Für die Bezeichnung "Aschenmarkt" gibt es zwei Erklärungsmöglichkeiten: Sein Vorläufer war ein auf der Freyung in der Stadt eingerichteter Obst- und Gemüsemarkt, der wegen anhaltender Auseinandersetzungen zwischen dem Magistrat und dem Schottenkloster 1780 vor das fürstlich Starhembergische Freyhaus, dem heutigen Bereich Wiedner Hauptstraße-Resselgasse-Operngasse, verlegt worden war. Hier hatte sich bereits an der Stelle einer früheren städtischen Aschen- und Mistablagerungsstätte ein kleiner Milchmarkt etabliert.

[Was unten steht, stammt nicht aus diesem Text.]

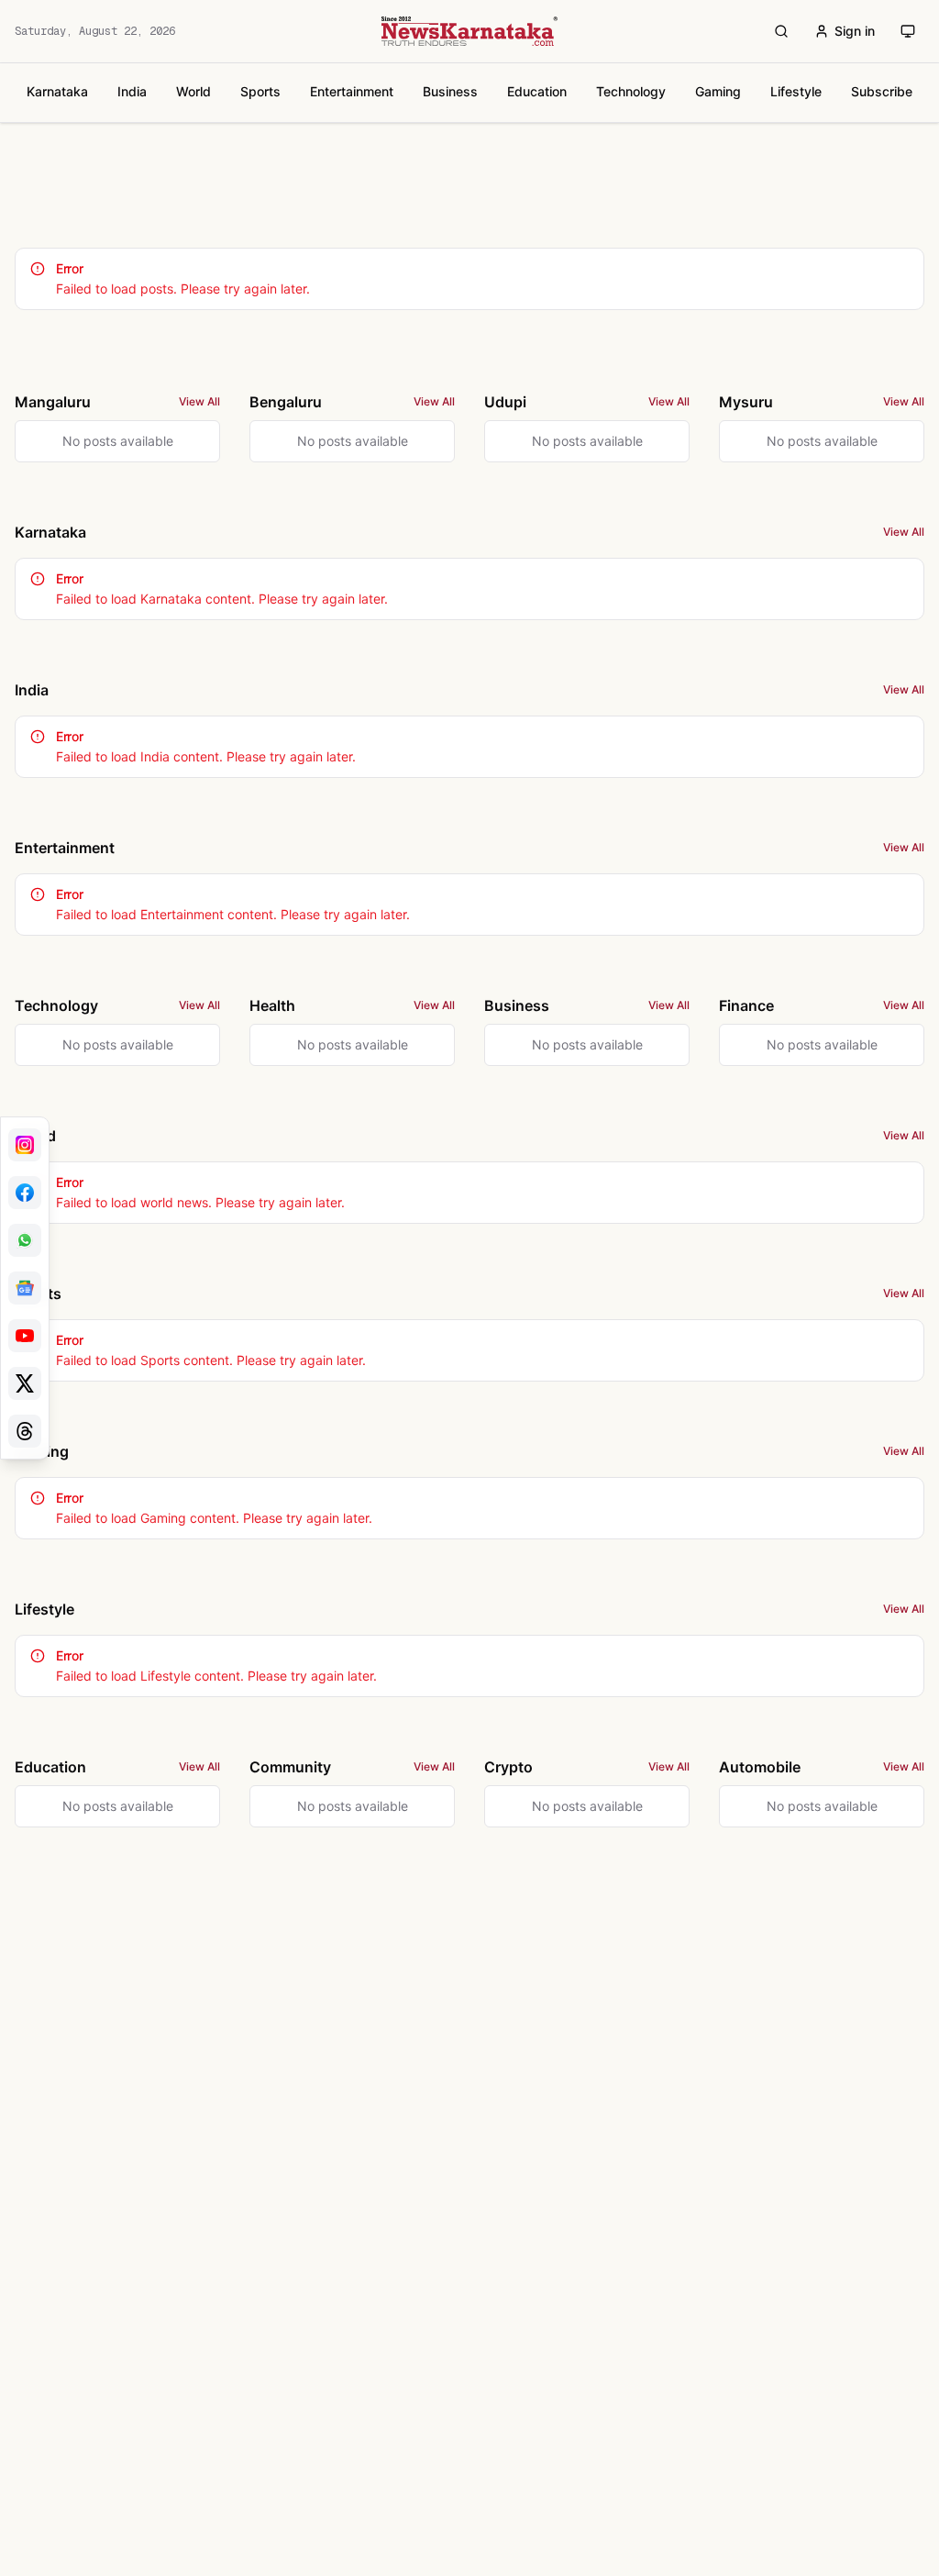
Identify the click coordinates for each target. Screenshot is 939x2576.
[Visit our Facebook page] (24, 1192)
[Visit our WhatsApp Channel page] (24, 1240)
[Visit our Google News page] (24, 1288)
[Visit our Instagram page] (24, 1144)
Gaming (718, 91)
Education (537, 91)
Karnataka (57, 91)
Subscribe (881, 91)
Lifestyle (796, 91)
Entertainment (351, 91)
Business (450, 91)
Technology (631, 91)
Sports (260, 91)
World (193, 91)
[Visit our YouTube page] (24, 1335)
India (132, 91)
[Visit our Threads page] (24, 1431)
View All (199, 401)
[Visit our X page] (24, 1383)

Vermutlich deshalb bezeichneten die Wienerinnen und Wiener ihren neuen Markt als Aschenmarkt. "Asch" war auch eine gängige Bezeichnung für den aus Eschenholz gefertigten Milcheimer.

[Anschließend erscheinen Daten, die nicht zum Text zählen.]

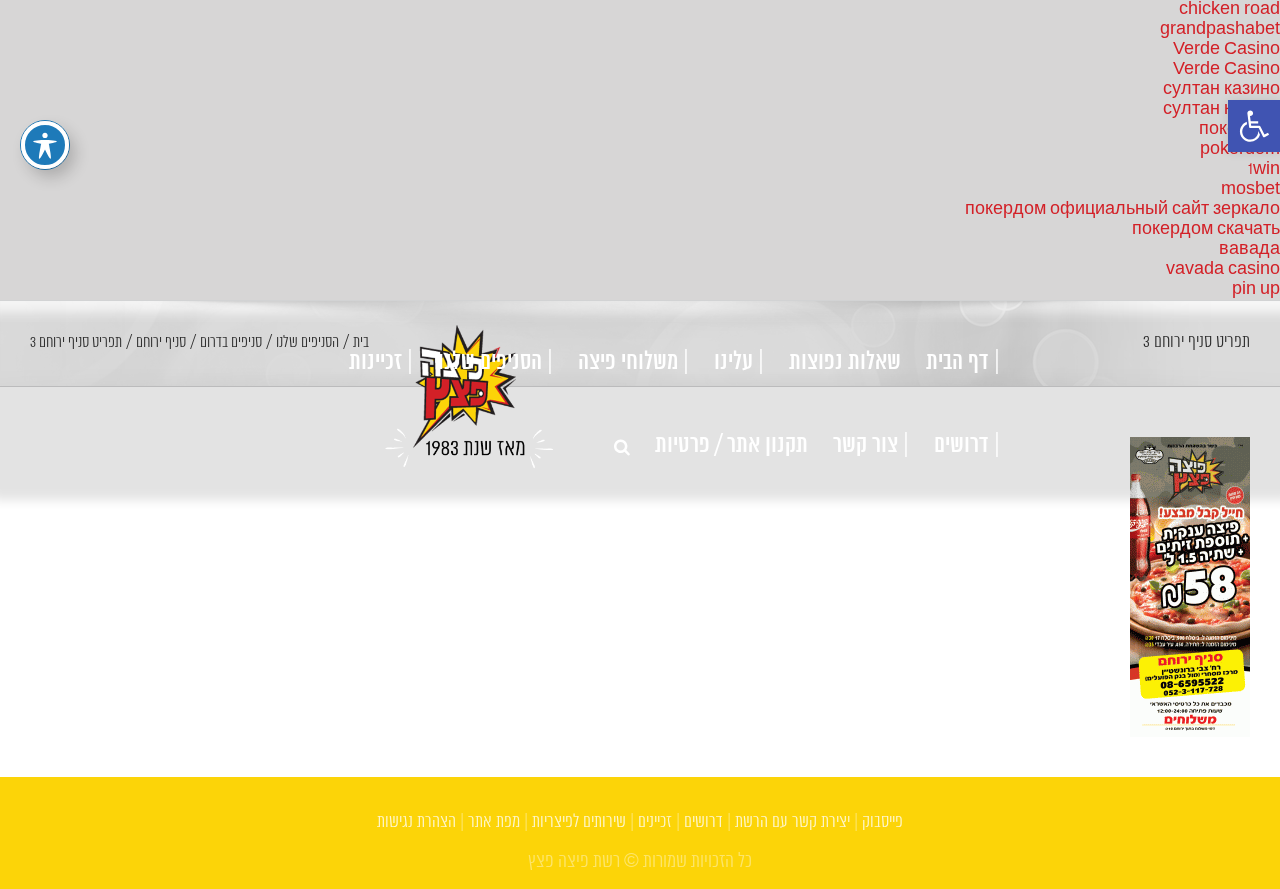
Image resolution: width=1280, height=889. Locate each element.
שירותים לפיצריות (579, 822)
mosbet (1250, 189)
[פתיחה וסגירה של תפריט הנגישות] (45, 145)
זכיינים (655, 822)
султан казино (1221, 89)
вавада (1249, 249)
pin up (1256, 289)
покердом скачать (1206, 229)
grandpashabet (1220, 29)
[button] (1254, 126)
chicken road (1229, 9)
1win (1264, 169)
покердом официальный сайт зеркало (1122, 209)
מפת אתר (494, 822)
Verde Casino (1226, 49)
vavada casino (1223, 269)
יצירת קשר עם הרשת (792, 822)
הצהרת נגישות (416, 822)
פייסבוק (882, 822)
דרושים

Bereits zu Anfang des 19. Jahrhunderts begann sich die Bezeichnung "Naschmarkt" durchzusetzen, möglicherweise eine Verballhornung der alten Bezeichnung im Hinblick auf hier erhältliche Leckereien, denen der Hauch ferner Länder anhaftete.

Ausdehnung über die Wien

Schwarz-Weiß-Foto: Naschmarkt um 1910

Der Naschmarkt im Bereich Wiental

Nach erfolgter Wienflussregulierung und -überbauung begann sich der Markt von der ursprünglichen Fläche, dem heutigen Bereich Karlsplatz zwischen Operngasse/Linke Wienzeile und Wiedner Hauptstraße, auf den eingedeckten Bereich über der Wien auszudehnen. Die geplante Errichtung eines Prachtboulevards bis nach Schönbrunn hätte allerdings seine Absiedlung erfordert.


Schwarz-Weiß-Foto: Naschmarkt um 1933

Der Naschmarkt wird geprägt von einem einheitlichen Erscheinungsbild.

Die Diskussion um einen neuen Standort des Marktes wurde durch den Beginn des Ersten Weltkrieges beendet. Bereits während des Krieges wurden nach Plänen des Wiener Stadtbauamtes neue Standbauten errichtet. Sie gaben dem Markt das einheitliche Erscheinungsbild, das ihn heute noch prägt. 1919 wurde der innere - ursprüngliche - Teil des Marktes aufgelassen. Der Naschmarkt war damit auf den heutigen Standort entlang der Wienzeile beschränkt.

Ab 1916 wurde am stadtauswärtigen Ende des Marktes provisorisch ein Obst-, Gemüse- und Blumengroßmarkt eingerichtet.